*SOURCE MATERIAL*.
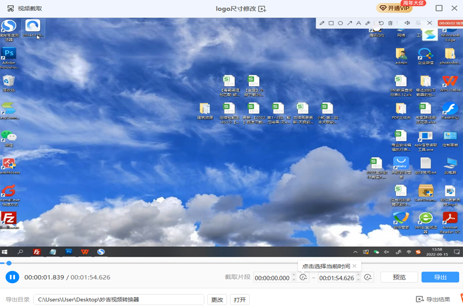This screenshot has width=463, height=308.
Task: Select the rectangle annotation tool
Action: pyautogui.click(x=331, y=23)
* * *
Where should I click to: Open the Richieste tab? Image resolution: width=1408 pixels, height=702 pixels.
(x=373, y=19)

*TASK TO COMPLETE*. Swap "rectangle" for "ellipse" in the lines starting with the one containing "This screenshot has width=463, height=308." and going on through the one containing "Action: pyautogui.click(x=331, y=23)", keeping everything else the same. Give back only those lines, without the pictures.

*EXERCISE RESPONSE*.
This screenshot has width=463, height=308.
Task: Select the ellipse annotation tool
Action: pyautogui.click(x=331, y=23)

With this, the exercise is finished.